Task inputs:

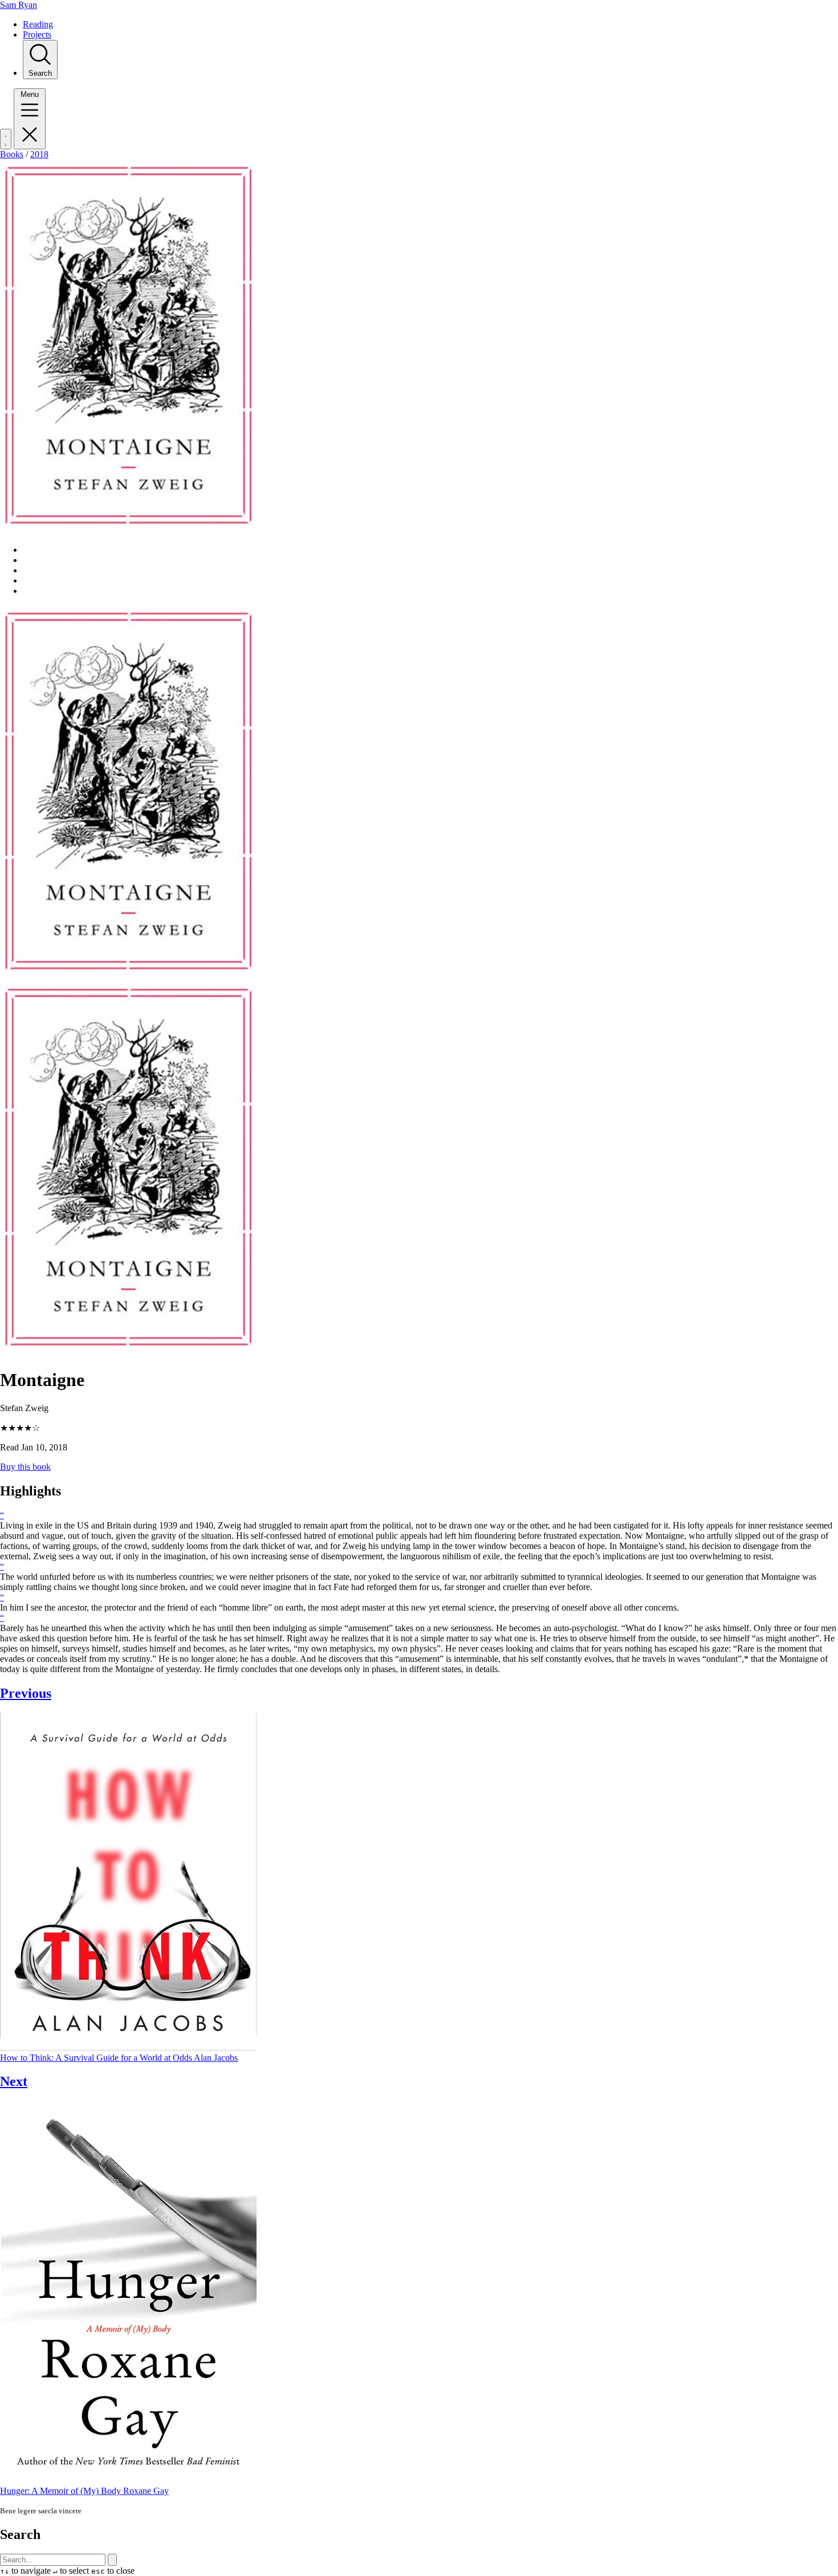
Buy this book (25, 1467)
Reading (38, 24)
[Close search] (112, 2560)
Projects (37, 34)
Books (11, 154)
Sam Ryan (18, 5)
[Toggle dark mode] (5, 139)
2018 (39, 154)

Task goal: Repeat every entry above word for word, and include no pictures.

Problem solution:
Buy this book (25, 1467)
Reading (38, 24)
[Close search] (112, 2560)
Projects (37, 34)
Books (11, 154)
Sam Ryan (18, 5)
[Toggle dark mode] (5, 139)
2018 (39, 154)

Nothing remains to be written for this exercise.